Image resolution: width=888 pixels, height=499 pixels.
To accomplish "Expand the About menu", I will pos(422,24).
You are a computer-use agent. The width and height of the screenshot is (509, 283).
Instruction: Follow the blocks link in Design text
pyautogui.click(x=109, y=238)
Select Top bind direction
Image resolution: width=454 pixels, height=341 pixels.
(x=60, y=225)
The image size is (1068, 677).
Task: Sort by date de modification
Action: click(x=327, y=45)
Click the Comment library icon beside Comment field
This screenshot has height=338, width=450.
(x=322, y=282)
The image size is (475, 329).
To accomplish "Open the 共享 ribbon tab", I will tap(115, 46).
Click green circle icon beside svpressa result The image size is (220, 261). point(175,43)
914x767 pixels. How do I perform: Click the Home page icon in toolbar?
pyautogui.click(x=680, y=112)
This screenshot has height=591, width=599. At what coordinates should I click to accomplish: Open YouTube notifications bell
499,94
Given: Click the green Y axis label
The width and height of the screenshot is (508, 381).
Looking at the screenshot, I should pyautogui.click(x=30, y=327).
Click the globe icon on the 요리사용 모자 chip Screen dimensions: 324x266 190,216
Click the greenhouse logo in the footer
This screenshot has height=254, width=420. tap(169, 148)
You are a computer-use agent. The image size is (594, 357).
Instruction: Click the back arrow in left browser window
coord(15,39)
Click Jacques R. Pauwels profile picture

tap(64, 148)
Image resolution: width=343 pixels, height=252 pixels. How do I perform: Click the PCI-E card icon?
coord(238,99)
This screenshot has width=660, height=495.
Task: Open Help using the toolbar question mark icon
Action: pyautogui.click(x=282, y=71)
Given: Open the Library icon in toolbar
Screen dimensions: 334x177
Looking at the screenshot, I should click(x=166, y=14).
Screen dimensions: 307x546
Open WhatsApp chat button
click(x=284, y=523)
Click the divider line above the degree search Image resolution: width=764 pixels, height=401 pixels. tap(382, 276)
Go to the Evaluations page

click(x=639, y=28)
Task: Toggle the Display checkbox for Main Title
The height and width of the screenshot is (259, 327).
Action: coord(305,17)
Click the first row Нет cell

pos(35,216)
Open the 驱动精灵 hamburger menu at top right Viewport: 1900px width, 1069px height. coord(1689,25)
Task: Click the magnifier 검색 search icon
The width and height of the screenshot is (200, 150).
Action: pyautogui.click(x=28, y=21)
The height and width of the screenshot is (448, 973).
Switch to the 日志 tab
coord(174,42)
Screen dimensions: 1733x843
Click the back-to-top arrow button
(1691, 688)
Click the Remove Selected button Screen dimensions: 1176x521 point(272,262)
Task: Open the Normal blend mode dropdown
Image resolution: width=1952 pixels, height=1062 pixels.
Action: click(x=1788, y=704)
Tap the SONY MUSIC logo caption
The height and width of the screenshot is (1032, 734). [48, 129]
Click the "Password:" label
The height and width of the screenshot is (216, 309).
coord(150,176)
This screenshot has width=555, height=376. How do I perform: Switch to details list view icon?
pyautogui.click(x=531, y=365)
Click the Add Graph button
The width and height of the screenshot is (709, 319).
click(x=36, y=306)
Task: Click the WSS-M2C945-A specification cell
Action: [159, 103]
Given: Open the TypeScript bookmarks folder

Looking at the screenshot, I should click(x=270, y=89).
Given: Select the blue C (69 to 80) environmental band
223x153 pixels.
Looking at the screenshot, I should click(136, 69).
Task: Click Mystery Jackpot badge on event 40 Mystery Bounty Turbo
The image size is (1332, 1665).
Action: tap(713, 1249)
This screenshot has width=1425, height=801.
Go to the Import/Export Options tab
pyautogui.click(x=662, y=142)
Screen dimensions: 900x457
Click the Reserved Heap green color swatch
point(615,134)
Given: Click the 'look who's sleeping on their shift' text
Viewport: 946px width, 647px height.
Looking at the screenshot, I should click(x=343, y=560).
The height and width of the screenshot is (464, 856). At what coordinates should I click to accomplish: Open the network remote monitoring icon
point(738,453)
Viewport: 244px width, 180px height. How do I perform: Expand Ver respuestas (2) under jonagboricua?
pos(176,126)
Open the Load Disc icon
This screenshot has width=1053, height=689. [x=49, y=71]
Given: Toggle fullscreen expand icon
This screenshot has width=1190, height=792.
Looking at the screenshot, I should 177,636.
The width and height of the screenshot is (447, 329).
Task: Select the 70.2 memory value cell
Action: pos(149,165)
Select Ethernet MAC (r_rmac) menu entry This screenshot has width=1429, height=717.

# What this task involves
Rewrite all of the items above, replacing "Given:" with "Goal:" and leaving everything else as it is.

# Solution to this problem
Image resolution: width=888 pixels, height=499 pixels.
To accomplish "Expand the About menu", I will pos(422,24).
You are a computer-use agent. The width and height of the screenshot is (509, 283).
Instruction: Follow the blocks link in Design text
pyautogui.click(x=109, y=238)
Select Top bind direction
Image resolution: width=454 pixels, height=341 pixels.
(x=60, y=225)
The image size is (1068, 677).
Task: Sort by date de modification
Action: click(x=327, y=45)
Click the Comment library icon beside Comment field
This screenshot has height=338, width=450.
(x=322, y=282)
The image size is (475, 329).
To accomplish "Open the 共享 ribbon tab", I will tap(115, 46).
Click green circle icon beside svpressa result The image size is (220, 261). point(175,43)
914x767 pixels. How do I perform: Click the Home page icon in toolbar?
pyautogui.click(x=680, y=112)
This screenshot has height=591, width=599. At what coordinates should I click to accomplish: Open YouTube notifications bell
499,94
Goal: Click the green Y axis label
The width and height of the screenshot is (508, 381).
Looking at the screenshot, I should pyautogui.click(x=30, y=327).
Click the globe icon on the 요리사용 모자 chip Screen dimensions: 324x266 190,216
Click the greenhouse logo in the footer
This screenshot has height=254, width=420. tap(169, 148)
You are a computer-use agent. The image size is (594, 357).
Instruction: Click the back arrow in left browser window
coord(15,39)
Click Jacques R. Pauwels profile picture

tap(64, 148)
Image resolution: width=343 pixels, height=252 pixels. How do I perform: Click the PCI-E card icon?
coord(238,99)
This screenshot has width=660, height=495.
Task: Open Help using the toolbar question mark icon
Action: pyautogui.click(x=282, y=71)
Goal: Open the Library icon in toolbar
Screen dimensions: 334x177
Looking at the screenshot, I should click(x=166, y=14).
Screen dimensions: 307x546
Open WhatsApp chat button
click(x=284, y=523)
Click the divider line above the degree search Image resolution: width=764 pixels, height=401 pixels. tap(382, 276)
Go to the Evaluations page

click(x=639, y=28)
Task: Toggle the Display checkbox for Main Title
The height and width of the screenshot is (259, 327).
Action: coord(305,17)
Click the first row Нет cell

pos(35,216)
Open the 驱动精灵 hamburger menu at top right Viewport: 1900px width, 1069px height. coord(1689,25)
Task: Click the magnifier 검색 search icon
The width and height of the screenshot is (200, 150).
Action: pyautogui.click(x=28, y=21)
The height and width of the screenshot is (448, 973).
Switch to the 日志 tab
coord(174,42)
Screen dimensions: 1733x843
Click the back-to-top arrow button
(1691, 688)
Click the Remove Selected button Screen dimensions: 1176x521 point(272,262)
Task: Open the Normal blend mode dropdown
Image resolution: width=1952 pixels, height=1062 pixels.
Action: click(x=1788, y=704)
Tap the SONY MUSIC logo caption
The height and width of the screenshot is (1032, 734). [48, 129]
Click the "Password:" label
The height and width of the screenshot is (216, 309).
coord(150,176)
This screenshot has width=555, height=376. How do I perform: Switch to details list view icon?
pyautogui.click(x=531, y=365)
Click the Add Graph button
The width and height of the screenshot is (709, 319).
click(x=36, y=306)
Task: Click the WSS-M2C945-A specification cell
Action: [159, 103]
Goal: Open the TypeScript bookmarks folder

Looking at the screenshot, I should click(x=270, y=89).
Goal: Select the blue C (69 to 80) environmental band
223x153 pixels.
Looking at the screenshot, I should click(136, 69).
Task: Click Mystery Jackpot badge on event 40 Mystery Bounty Turbo
The image size is (1332, 1665).
Action: tap(713, 1249)
This screenshot has width=1425, height=801.
Go to the Import/Export Options tab
pyautogui.click(x=662, y=142)
Screen dimensions: 900x457
Click the Reserved Heap green color swatch
point(615,134)
Goal: Click the 'look who's sleeping on their shift' text
Viewport: 946px width, 647px height.
Looking at the screenshot, I should click(x=343, y=560).
The height and width of the screenshot is (464, 856). At what coordinates should I click to accomplish: Open the network remote monitoring icon
point(738,453)
Viewport: 244px width, 180px height. How do I perform: Expand Ver respuestas (2) under jonagboricua?
pos(176,126)
Open the Load Disc icon
This screenshot has width=1053, height=689. [x=49, y=71]
Goal: Toggle fullscreen expand icon
This screenshot has width=1190, height=792.
Looking at the screenshot, I should 177,636.
The width and height of the screenshot is (447, 329).
Task: Select the 70.2 memory value cell
Action: pos(149,165)
Select Ethernet MAC (r_rmac) menu entry This screenshot has width=1429, height=717.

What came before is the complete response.